When I was 16 years old and an cook-apprentice in the  Black Forest  of Germany, I thought life, and particular working life, was too hard for me to handle, so I decided to run away from it.
I hitchhiked through southern Germany to Austria and from there over the  Brenner Pass  in the Dolomiti Alps down to Riccione in Northern Italy in the hopes of finding happiness and love in a life of leisure on the beach (well, I was 16 years of age in an area before the internet – ignorance and naïveté prevailed in 16 year old’s at that time :-).
When I left  Baden Baden  for my adventure I had 26.00 German Marks to my name, most of which I spend the first night on  steins of beer  in the “Englisher Garten”  in Munich. I remember I crossed the border from Austria into Italy with 6.00 DM in my pocket. After breakfast that day, it was four weeks of sleeping under the stars and asking (begging actually) shop owners and restaurant owners for donations to support, in the form of food and drink, my escape from a working life to the bohemian life of my dreams. These were different times altogether. I was a skinny kid without a home, and most people I met had pity and gave me a good meal, most often a sandwich and/or some fruit and soft drinks. Also, everyone offered a free smoke of the good stuff, which made a penny less life on the road so much brighter 🙂
However, I remember when I got to Riccione, on the first day I spend there, the chef in a seaside restaurant handed me a simple plate of pasta with shrimp. This was the first time I saw shrimp of that size and had a dish that was so exotic and wonderful, both in its taste and its looks. To this day I remember the awesomeness I felt by smelling this food, feasting on its looks with my eyes and then devouring it all in a happy flash.

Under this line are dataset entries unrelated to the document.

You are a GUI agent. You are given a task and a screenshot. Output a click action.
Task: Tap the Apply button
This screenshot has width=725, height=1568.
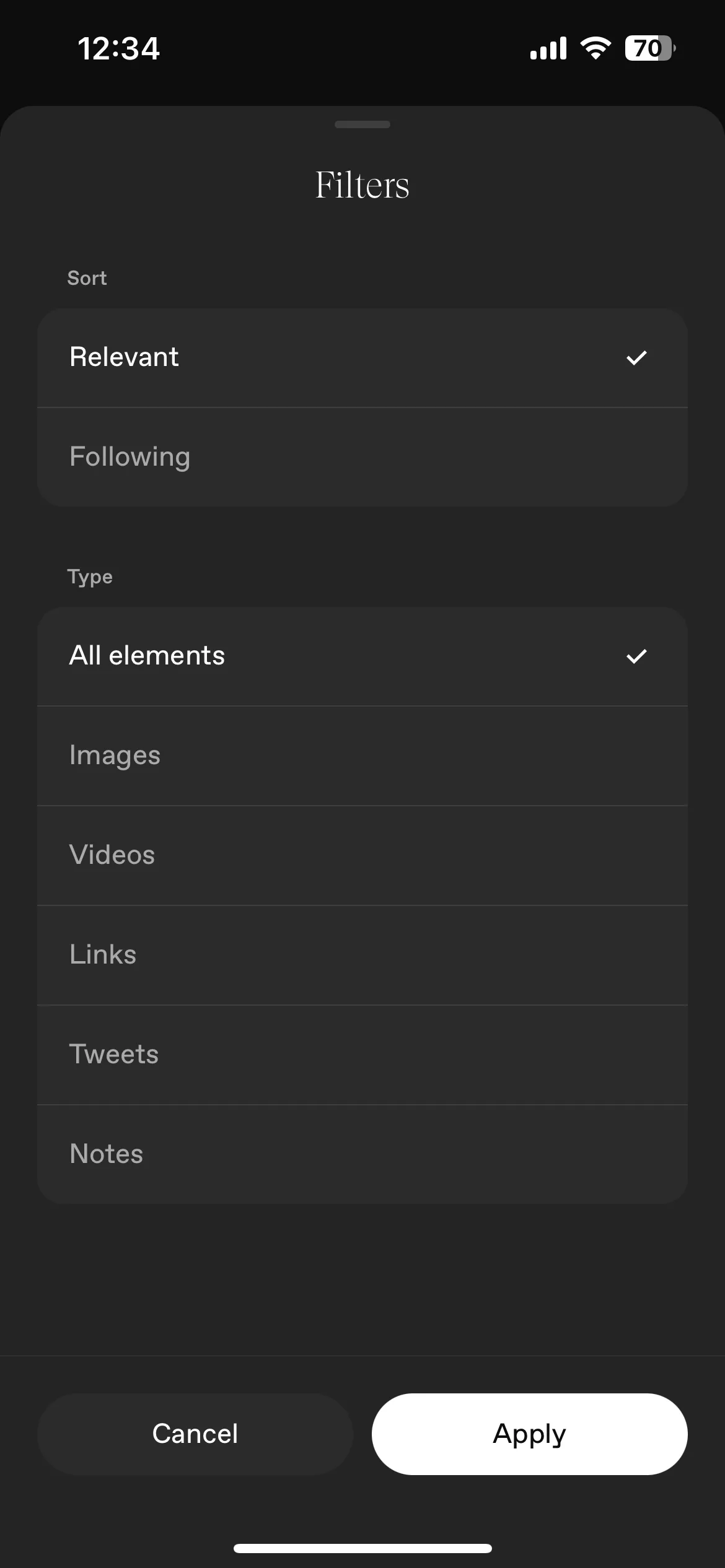530,1434
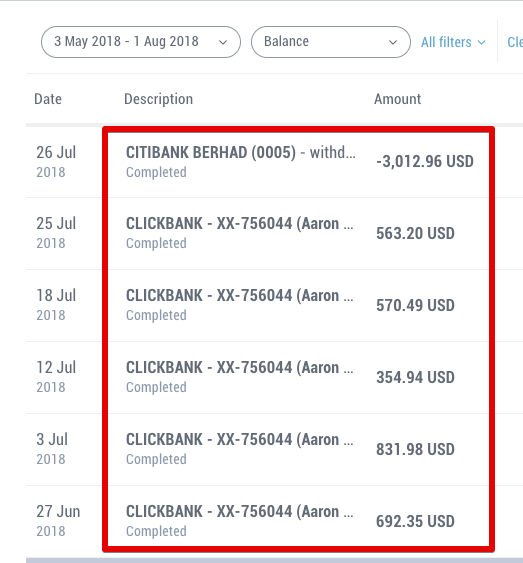Viewport: 523px width, 563px height.
Task: Open the date range dropdown
Action: point(141,42)
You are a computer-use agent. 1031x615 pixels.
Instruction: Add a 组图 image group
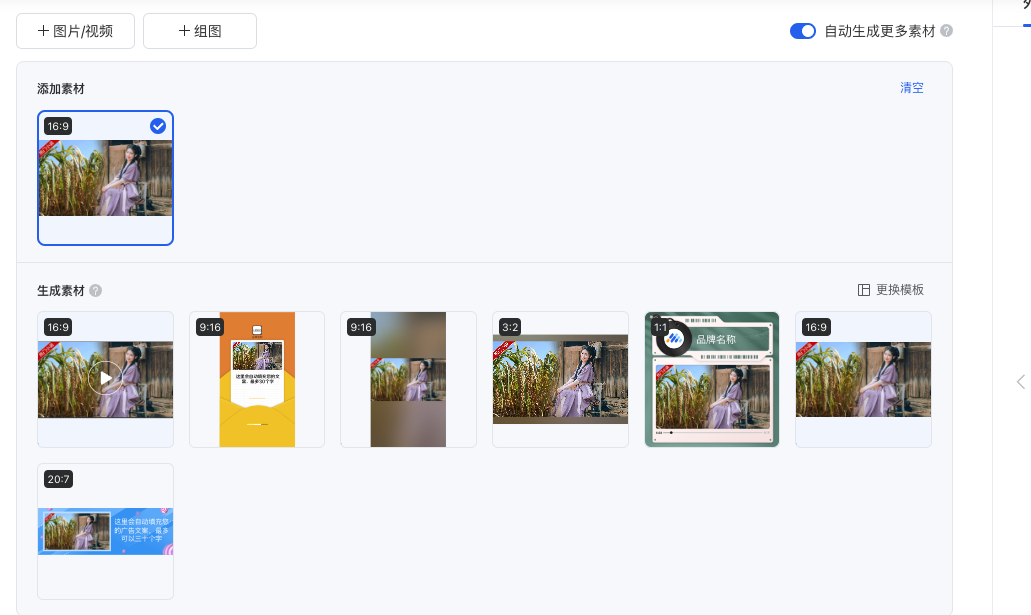pyautogui.click(x=200, y=31)
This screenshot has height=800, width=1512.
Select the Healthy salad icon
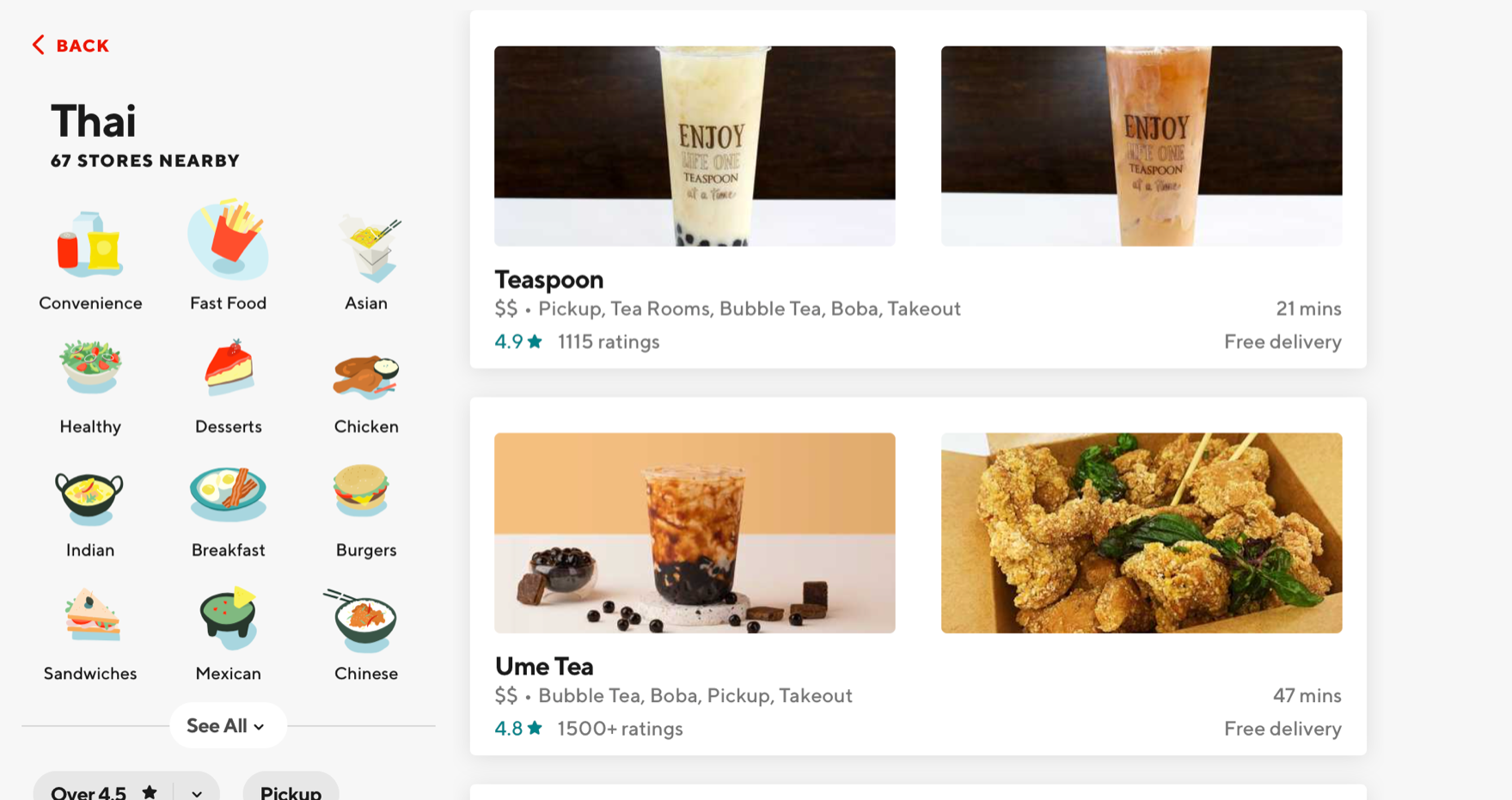point(90,367)
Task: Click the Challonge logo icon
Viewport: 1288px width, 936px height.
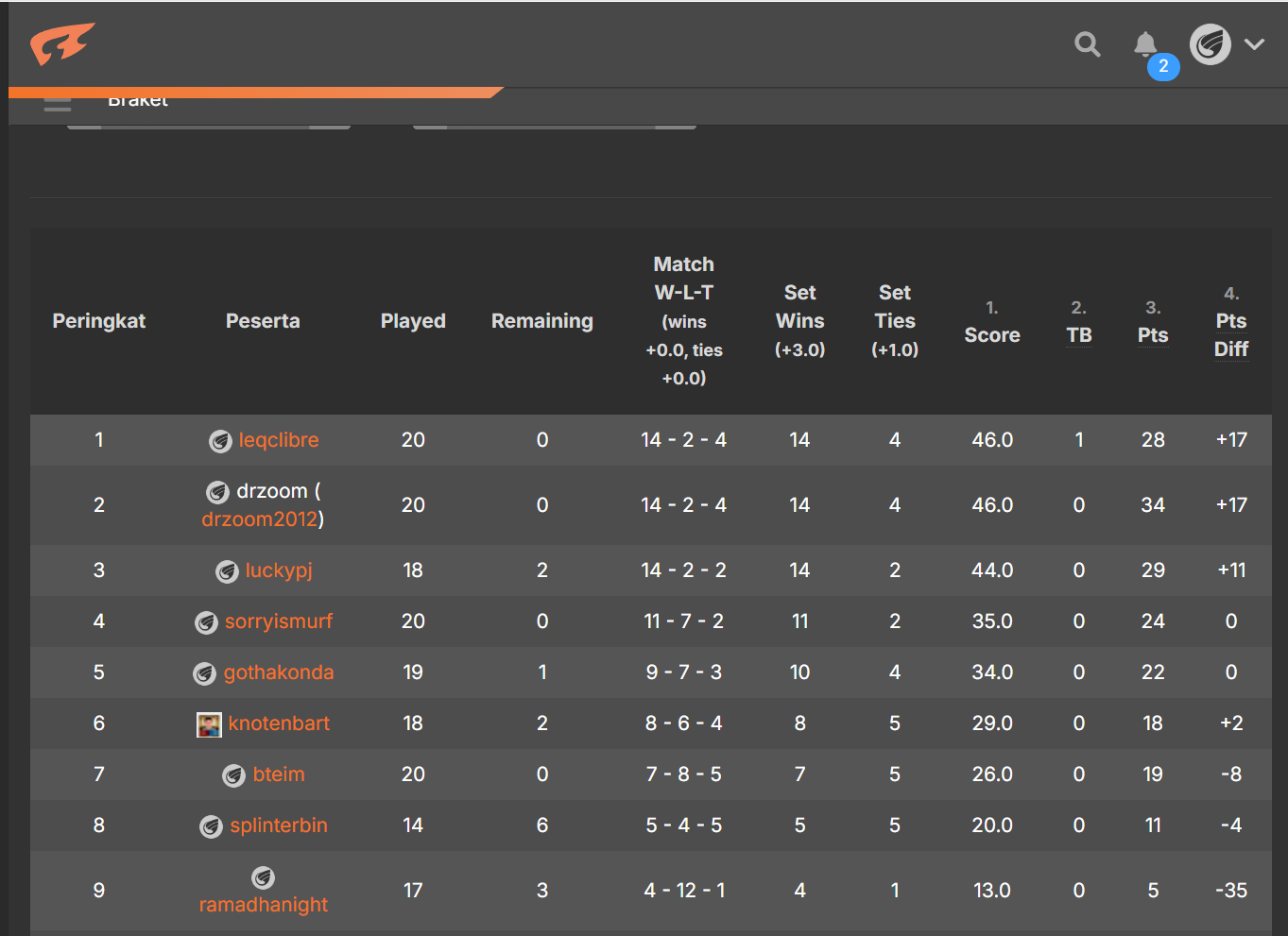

After one month of some happy, some frightening but never boring moments, even skinnier than before I left, but maybe just a bit wiser, I crawled back to my apprenticeship at the Hotel Wiedenfelsen, finished it and became a professional cook, never again to regret my earlier decision to follow this lifelong, tough, underpaid, but in so many other  way’s  rewarding career path of a cook and chef.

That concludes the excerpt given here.